→ **CHALLENGE**: Rewrite the lines below, replacing "third tweet" with "fourth tweet" and changing nothing else. Leave the pictures out of your version.

→ **LISTED RECORDS**:
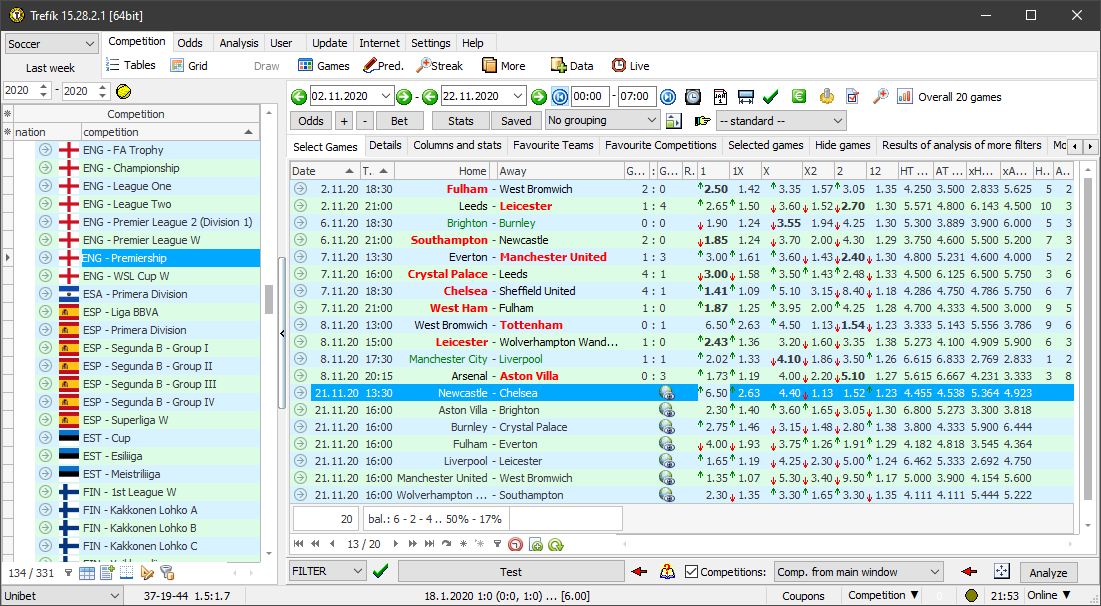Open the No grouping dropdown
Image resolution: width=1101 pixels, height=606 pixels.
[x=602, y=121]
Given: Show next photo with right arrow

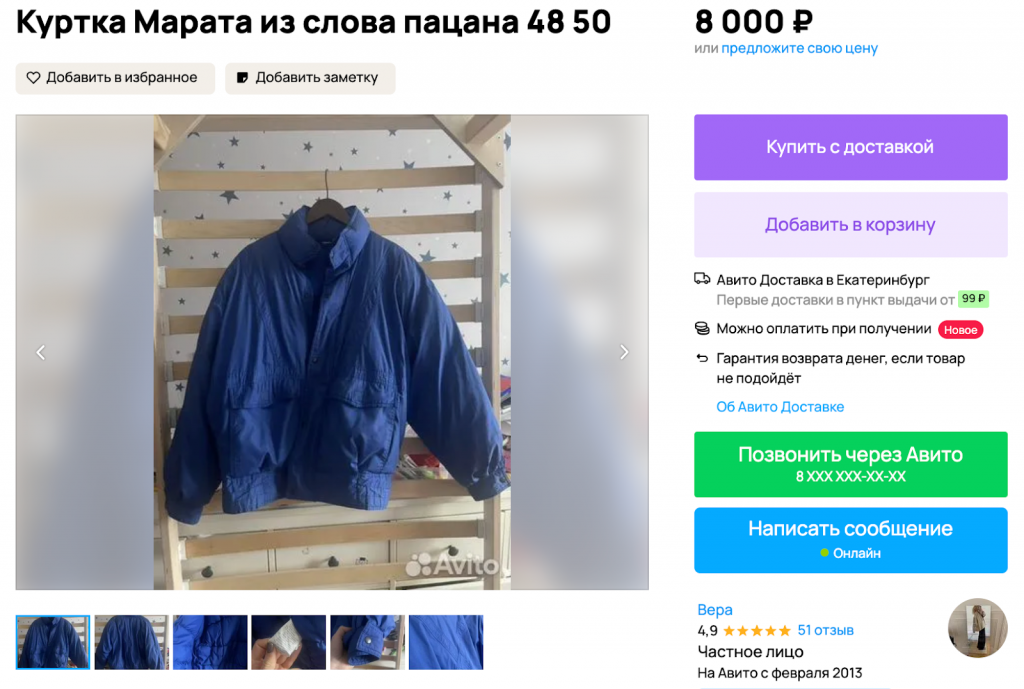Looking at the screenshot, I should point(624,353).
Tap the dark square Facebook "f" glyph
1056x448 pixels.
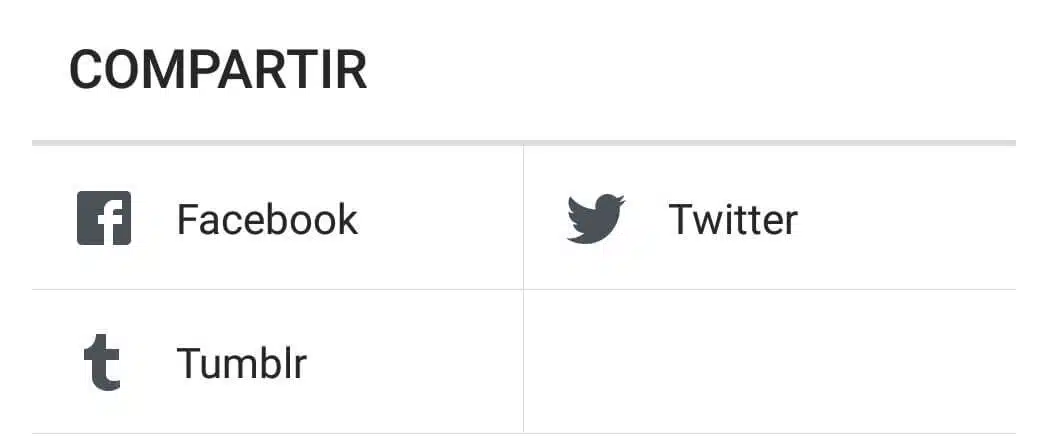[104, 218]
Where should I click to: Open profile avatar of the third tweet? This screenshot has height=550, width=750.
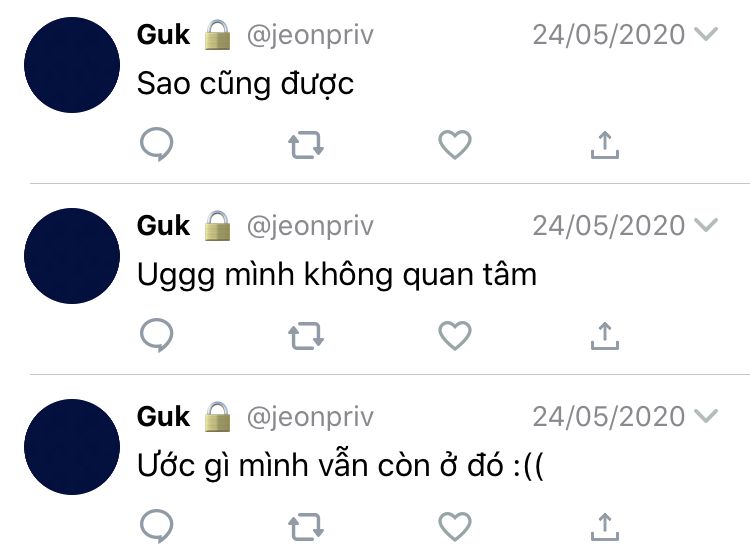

→ **COMPLETE ANSWER**:
Open the No grouping dropdown
Image resolution: width=1101 pixels, height=606 pixels.
[x=602, y=121]
Given: Show next photo with right arrow

Looking at the screenshot, I should point(624,353).
Tap the dark square Facebook "f" glyph
1056x448 pixels.
[104, 218]
Where should I click to: Open profile avatar of the fourth tweet? This screenshot has height=550, width=750.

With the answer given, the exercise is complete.